Dai’gwahni’


    Northwestern Shoshone term for chief or leader. The title contains the root of the Shoshone verb meaning “to talk or speak.”1 In Shoshone culture, the authority of a dai’gwahni’ was based on the ability to persuade using oratory, to facilitate regular access to resources, and to effectively mediate between their people and others.2 These leaders also instructed their people in their history, sacred stories, and responsibilities within the group.3 Individual dai’gwahni’ were charged with specific activities, such as particular hunts, subsistence gatherings, ceremonies, or war. They were known for their special access to bo’ha, or spiritual power, through dreams and visions, which then manifested itself in how they led their kin group.4 They did not possess absolute coercive power, and while succession was often patrilineal, any charismatic leader could become a dai’gwahni’. They sustained their influence by successfully leading their people toward subsistence and in times of crisis. Individuals were free to leave their dai’gwahni’ and pledge their loyalty to another. As Euro-Americans negotiated access to land and resources, dai’gwahni’ increasingly assumed the role of “chief”—that is, a single spokesperson who could speak for and represent the entire group.5

    Cite this page

    Dai’gwahni’, Native Saints, accessed May 28, 2026 https://www.churchhistorianspress.org/native-saints/reference-material/glossary/daigwahni

      Footnotes

      1. [1]Jay Miller, “Numic Religion: An Overview of Power in the Great Basin of Native North America,” Anthropos 78, no. 3/4 (1983): 342; Gregory E. Smoak, Ghost Dances and Identity: Prophetic Religion and American Indian Ethnogenesis in the Nineteenth Century (University of California Press, 2006), 34; Shoshoni Dictionary, “daigwa-,” last updated 1 Apr. 2026, University of Utah, Shoshoni Language Project, https://shoshoniproject.utah.edu/language-materials/shoshoni-dictionary/dictionary.php.
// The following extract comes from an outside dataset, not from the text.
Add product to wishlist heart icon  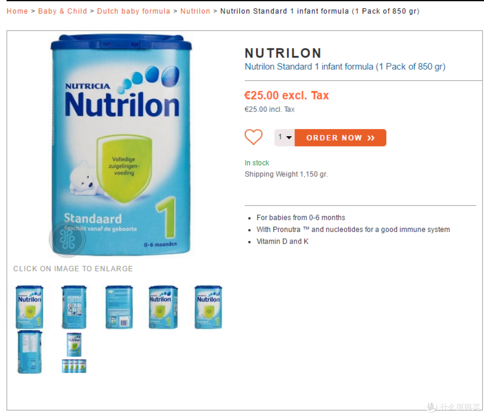click(x=253, y=137)
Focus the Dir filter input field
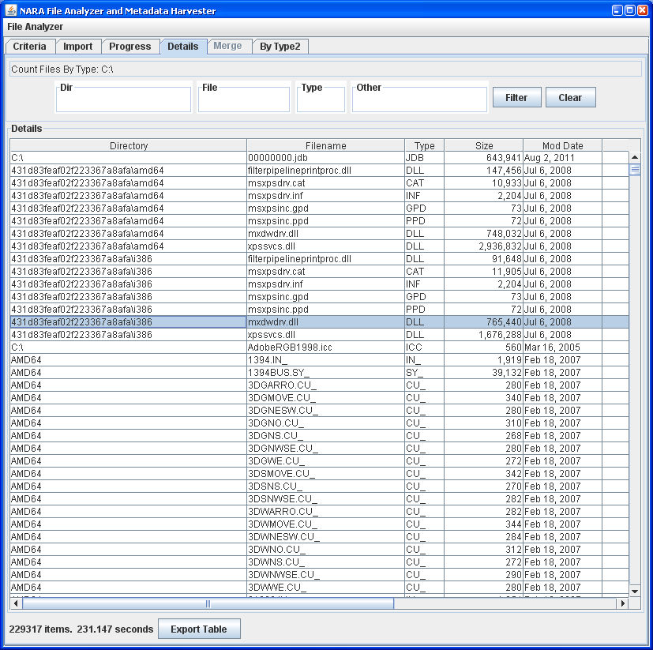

      2. [2]Don D. Fowler and Catherine S. Fowler, eds., Anthropology of the Numa: John Wesley Powell’s Manuscripts on the Numic Peoples of Western North America, 1868–1880 (Smithsonian Institution Press, 1971), 245n114; Julian H. Steward, Basin-Plateau Aboriginal Sociopolitical Groups, Smithsonian Bureau of American Ethnology Bulletin 120 (Government Printing Office, 1938), 178–79.

      3. [3]Fowler and Fowler, Anthropology of the Numa, 50–51, 73.

      4. [4]Fowler and Fowler, Anthropology of the Numa, 248; Steward, Basin-Plateau Aboriginal Sociopolitical Groups, 177–180; Smoak, Ghost Dances and Identity, 34.

      5. [5]Fowler and Fowler, Anthropology of Numa, 8, 38–39, 50–51; Smoak, Ghost Dances and Identity, 37.